Sodium Bicarbonate Administration for Acidosis
Sodium bicarbonate should be administered at an initial dose of 1-2 mEq/kg given slowly intravenously for metabolic acidosis, with therapy guided by bicarbonate concentration or calculated base deficit from blood gas analysis. 1, 2
Indications for Sodium Bicarbonate
Sodium bicarbonate is not recommended for routine use in all acidotic states but is indicated in specific clinical scenarios:
- Severe metabolic acidosis (pH < 7.0)
- Hyperkalemia
- Tricyclic antidepressant overdose
- Sodium channel blocker toxicity
- Severe diarrhea with significant bicarbonate loss
- Severe renal disease with metabolic acidosis
- Drug intoxications requiring urine alkalinization (barbiturates, salicylates, methyl alcohol)

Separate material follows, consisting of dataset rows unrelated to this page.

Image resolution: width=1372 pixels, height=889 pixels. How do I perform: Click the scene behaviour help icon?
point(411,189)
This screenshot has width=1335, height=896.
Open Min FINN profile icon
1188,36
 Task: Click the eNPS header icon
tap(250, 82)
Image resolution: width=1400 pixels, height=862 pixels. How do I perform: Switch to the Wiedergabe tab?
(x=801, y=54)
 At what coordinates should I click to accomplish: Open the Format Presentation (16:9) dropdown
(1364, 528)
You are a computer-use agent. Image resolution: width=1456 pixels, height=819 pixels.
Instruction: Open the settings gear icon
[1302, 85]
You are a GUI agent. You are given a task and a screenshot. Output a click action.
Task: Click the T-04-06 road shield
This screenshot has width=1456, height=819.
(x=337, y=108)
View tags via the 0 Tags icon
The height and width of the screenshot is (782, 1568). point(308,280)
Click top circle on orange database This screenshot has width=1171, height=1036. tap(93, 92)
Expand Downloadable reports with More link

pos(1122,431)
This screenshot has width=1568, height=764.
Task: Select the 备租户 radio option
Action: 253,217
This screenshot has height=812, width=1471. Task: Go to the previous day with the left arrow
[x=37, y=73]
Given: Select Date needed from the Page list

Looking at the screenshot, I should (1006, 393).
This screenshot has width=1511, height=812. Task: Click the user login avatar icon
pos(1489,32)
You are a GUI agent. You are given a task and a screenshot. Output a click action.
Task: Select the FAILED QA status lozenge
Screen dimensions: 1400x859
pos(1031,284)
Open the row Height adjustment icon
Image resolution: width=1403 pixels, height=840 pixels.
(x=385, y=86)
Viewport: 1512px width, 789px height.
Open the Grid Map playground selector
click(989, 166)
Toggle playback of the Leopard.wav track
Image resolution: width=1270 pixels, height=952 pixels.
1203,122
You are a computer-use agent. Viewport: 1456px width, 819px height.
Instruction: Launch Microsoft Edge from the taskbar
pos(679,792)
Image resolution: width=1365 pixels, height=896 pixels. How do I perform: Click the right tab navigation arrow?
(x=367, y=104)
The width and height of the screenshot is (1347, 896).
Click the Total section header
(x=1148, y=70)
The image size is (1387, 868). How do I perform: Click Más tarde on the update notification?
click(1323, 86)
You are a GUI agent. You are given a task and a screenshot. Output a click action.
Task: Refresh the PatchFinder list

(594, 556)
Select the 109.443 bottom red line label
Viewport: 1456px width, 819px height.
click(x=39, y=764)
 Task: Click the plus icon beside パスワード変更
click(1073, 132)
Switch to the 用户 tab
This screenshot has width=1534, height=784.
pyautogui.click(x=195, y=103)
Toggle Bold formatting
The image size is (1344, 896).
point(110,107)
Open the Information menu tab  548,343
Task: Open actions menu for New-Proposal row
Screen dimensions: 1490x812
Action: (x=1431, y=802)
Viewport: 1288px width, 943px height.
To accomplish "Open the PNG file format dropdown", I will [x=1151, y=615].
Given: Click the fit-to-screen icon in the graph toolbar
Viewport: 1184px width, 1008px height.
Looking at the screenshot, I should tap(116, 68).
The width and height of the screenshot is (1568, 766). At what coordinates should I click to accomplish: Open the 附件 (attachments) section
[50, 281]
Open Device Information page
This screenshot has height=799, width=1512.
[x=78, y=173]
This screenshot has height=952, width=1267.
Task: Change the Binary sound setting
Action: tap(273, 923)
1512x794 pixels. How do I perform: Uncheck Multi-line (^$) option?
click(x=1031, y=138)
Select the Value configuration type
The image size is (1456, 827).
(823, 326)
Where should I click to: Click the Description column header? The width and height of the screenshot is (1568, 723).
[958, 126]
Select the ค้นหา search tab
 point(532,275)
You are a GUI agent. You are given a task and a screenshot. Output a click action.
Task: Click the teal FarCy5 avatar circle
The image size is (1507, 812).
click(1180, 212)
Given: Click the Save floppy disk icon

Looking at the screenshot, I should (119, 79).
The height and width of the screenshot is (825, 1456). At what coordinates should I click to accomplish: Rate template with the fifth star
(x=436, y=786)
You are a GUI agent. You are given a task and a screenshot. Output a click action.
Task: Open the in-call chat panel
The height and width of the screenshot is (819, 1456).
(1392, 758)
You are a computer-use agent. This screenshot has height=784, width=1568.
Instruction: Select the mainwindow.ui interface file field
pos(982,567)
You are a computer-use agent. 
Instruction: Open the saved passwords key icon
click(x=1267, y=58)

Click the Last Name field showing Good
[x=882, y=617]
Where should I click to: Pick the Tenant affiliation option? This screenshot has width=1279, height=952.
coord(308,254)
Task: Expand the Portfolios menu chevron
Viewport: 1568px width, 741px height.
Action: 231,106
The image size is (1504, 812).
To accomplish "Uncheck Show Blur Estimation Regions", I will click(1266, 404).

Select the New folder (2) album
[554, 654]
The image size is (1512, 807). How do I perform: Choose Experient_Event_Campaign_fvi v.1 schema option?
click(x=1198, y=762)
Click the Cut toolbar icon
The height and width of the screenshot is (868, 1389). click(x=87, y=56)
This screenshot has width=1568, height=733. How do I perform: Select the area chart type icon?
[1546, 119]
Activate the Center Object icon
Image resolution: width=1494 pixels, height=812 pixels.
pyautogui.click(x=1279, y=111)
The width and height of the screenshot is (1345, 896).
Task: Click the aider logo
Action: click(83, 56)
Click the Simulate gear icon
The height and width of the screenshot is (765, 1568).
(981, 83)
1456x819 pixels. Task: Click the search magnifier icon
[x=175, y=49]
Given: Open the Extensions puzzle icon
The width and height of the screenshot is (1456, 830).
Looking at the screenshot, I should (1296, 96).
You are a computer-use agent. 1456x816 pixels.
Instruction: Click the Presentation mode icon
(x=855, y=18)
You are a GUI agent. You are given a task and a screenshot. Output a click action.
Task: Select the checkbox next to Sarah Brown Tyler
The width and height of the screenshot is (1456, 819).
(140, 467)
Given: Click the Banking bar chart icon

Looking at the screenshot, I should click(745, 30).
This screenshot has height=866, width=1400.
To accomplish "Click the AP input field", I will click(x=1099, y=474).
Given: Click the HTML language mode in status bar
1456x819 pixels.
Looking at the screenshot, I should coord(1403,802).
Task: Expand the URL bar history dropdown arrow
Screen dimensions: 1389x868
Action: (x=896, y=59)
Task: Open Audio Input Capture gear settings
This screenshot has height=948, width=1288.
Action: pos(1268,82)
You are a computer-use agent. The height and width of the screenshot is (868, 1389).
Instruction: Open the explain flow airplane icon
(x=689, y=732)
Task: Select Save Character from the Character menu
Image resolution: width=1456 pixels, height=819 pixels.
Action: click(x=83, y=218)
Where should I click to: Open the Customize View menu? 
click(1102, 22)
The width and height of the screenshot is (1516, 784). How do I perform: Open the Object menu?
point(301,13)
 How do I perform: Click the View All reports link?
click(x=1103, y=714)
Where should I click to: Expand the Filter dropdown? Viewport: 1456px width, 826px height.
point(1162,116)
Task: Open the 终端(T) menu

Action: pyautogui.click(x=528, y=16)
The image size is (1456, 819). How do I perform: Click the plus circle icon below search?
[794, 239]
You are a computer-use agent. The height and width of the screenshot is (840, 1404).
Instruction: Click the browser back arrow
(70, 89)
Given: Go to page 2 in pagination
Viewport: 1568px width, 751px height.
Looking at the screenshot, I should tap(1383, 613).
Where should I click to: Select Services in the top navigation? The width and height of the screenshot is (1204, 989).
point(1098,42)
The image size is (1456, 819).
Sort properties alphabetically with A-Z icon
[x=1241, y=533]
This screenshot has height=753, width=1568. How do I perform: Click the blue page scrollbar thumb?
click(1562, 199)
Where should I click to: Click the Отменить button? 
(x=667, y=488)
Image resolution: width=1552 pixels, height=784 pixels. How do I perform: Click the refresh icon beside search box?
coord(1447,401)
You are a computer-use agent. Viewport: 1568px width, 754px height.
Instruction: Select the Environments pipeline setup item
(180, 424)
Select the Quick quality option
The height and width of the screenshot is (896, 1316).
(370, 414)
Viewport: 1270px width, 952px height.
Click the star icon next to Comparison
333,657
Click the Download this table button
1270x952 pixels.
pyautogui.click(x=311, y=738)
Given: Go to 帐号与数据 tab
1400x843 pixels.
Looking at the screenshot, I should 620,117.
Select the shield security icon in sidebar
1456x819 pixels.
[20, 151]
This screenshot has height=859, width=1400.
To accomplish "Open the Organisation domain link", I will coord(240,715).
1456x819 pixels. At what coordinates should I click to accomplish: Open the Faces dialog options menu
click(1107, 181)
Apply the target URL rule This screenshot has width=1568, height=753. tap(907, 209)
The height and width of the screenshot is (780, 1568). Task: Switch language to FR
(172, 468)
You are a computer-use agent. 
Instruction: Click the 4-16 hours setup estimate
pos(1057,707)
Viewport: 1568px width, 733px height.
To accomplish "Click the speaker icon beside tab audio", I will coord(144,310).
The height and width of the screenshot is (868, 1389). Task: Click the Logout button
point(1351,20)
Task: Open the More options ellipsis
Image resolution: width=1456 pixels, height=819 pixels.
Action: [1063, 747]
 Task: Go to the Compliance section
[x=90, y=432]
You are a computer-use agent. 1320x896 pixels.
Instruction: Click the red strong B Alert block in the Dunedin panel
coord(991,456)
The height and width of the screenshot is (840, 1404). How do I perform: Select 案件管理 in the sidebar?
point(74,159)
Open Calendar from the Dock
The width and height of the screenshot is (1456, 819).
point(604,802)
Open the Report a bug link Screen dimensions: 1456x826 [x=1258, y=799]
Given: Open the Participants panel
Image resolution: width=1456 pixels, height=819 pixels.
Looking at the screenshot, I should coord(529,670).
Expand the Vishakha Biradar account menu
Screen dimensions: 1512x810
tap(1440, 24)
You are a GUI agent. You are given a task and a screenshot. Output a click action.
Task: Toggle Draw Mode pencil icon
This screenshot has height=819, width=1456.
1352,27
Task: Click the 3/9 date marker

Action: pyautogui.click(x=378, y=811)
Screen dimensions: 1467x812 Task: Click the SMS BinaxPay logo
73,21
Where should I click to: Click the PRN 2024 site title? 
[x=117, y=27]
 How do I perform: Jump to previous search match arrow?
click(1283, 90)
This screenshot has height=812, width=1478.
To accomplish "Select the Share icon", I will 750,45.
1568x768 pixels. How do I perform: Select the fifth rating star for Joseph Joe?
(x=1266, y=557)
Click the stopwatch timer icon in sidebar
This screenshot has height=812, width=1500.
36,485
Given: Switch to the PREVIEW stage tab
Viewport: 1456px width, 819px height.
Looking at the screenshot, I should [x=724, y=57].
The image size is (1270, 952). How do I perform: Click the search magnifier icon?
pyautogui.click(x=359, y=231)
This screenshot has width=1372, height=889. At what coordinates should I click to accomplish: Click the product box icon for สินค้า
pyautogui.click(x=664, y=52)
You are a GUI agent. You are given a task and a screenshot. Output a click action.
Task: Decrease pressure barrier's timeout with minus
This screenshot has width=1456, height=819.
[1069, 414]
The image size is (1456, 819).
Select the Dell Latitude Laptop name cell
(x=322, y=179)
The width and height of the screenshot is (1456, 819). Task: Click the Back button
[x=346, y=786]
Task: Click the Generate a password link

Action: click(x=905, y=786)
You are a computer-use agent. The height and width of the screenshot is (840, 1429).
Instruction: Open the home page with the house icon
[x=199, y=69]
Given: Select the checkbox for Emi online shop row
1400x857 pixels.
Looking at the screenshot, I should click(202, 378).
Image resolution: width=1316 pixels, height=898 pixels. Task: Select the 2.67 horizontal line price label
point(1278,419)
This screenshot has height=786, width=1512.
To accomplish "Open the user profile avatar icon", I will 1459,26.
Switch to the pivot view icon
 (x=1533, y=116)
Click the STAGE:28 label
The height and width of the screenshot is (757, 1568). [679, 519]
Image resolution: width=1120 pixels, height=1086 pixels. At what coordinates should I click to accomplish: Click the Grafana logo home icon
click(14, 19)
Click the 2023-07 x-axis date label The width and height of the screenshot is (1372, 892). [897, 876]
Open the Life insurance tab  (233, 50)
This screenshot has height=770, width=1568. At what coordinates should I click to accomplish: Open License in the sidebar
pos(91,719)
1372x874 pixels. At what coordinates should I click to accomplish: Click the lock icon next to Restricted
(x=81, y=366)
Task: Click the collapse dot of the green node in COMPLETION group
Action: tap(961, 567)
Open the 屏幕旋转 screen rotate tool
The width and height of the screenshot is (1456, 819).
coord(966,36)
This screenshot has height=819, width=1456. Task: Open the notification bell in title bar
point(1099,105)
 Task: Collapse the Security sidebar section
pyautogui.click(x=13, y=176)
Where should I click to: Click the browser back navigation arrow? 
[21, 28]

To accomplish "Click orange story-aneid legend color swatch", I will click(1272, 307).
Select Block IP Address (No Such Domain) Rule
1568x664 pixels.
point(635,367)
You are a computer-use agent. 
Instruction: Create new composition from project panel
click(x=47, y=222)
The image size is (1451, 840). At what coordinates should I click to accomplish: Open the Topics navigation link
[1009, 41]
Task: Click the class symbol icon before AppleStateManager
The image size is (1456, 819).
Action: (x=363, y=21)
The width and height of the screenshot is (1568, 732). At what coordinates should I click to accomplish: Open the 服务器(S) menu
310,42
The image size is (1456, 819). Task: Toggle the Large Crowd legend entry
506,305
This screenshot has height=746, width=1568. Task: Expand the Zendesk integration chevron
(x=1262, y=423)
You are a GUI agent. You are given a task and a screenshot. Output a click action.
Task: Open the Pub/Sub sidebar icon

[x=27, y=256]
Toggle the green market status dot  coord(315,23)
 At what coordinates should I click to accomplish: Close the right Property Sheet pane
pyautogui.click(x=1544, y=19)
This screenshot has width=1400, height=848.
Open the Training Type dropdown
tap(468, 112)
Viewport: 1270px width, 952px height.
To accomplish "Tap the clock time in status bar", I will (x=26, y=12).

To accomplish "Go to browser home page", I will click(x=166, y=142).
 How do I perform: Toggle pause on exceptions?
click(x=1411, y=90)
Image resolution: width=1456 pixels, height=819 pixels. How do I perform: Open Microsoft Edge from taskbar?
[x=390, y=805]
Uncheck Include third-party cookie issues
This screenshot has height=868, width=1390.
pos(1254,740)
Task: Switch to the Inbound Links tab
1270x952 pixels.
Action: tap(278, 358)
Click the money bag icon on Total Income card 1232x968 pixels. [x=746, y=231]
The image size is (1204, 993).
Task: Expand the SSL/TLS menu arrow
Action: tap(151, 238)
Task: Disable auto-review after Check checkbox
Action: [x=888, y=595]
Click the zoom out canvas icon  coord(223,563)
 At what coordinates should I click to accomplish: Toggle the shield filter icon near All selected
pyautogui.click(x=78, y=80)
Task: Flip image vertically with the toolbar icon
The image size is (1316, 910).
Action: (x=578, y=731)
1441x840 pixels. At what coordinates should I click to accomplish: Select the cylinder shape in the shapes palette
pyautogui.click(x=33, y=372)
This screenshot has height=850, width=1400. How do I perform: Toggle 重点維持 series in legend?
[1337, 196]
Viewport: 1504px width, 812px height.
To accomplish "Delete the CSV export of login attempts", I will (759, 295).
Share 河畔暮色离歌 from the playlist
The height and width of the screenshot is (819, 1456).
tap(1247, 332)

Routine use in cardiac arrest is not recommended unless associated with one of the above conditions 1, 3.
Dosing Protocol
Initial Dosing
- Standard dose: 1-2 mEq/kg IV given slowly 1, 2
- Cardiac arrest: 50-100 mEq (1-2 vials of 50 mL) rapid IV initially, then 44.6-50 mEq every 5-10 minutes as needed 2
Maintenance Dosing
- For less urgent metabolic acidosis: 2-5 mEq/kg over 4-8 hours 2
- Target total CO2 content of approximately 20 mEq/L at the end of the first day 2
Administration Method
- Administer via intravenous route only
- For cardiac arrest: rapid IV push
- For metabolic acidosis: slow infusion or addition to other IV fluids
- Do not administer via endotracheal tube 1
Monitoring During Administration
- Arterial blood gases
- Serum electrolytes (especially potassium, calcium, sodium)
- ECG
- Blood pressure
- Mental status
Monitoring should be performed before administration, during therapy, and after completion to assess response and detect complications 3, 2.
Special Considerations
Pediatric Patients
- Only use 0.5 mEq/mL concentration for newborn infants; dilution of available stock solutions may be necessary 1
- For diabetic ketoacidosis in pediatric patients: administer 1-2 mEq/kg during 1 hour if pH <7.0 after the first hour of hydration 3
Ventilated Patients
- Ensure adequate ventilation to allow elimination of excess CO2 produced by bicarbonate 1, 3
- Anticipate the need for increased minute ventilation
Potential Complications and Management
Electrolyte Disturbances
- Hypokalemia: Monitor serum potassium closely; may require potassium supplementation 3, 4
- Hypocalcemia: Monitor ionized calcium; may require calcium supplementation 3
- Hypernatremia: Use caution in patients with heart failure or sodium-retaining states 3, 5
Other Complications
- Extracellular alkalosis shifting the oxyhemoglobin curve
- Paradoxical intracellular acidosis due to CO2 generation
- Hyperosmolarity
- Reduced systemic vascular resistance affecting cardiac performance 1
Important Precautions
- Do not mix sodium bicarbonate with vasoactive amines or calcium 1
- Do not attempt complete correction of base deficit in the first 24 hours to avoid iatrogenic alkalosis 2
- Use a stepwise approach, as the degree of response from a given dose is not precisely predictable 2
- Bicarbonate therapy should always follow effective ventilation establishment in patients with respiratory component 1, 3
Recent Evidence
The most recent evidence from a 2025 target trial emulation suggests that bicarbonate administration was associated with a small but statistically significant reduction in mortality (1.9% absolute reduction) for patients with metabolic acidosis in ICU settings 6. This benefit was observed across various subgroups, including patients with acute kidney injury and those requiring vasoactive therapy.
Alternative Buffers
Other non-CO2-generating buffers such as THAM (tromethamine) may be considered to minimize some adverse effects of sodium bicarbonate, particularly in patients with mixed acidosis with high PaCO2 levels 1, 4. However, clinical experience with these alternatives is limited, and outcome studies are lacking.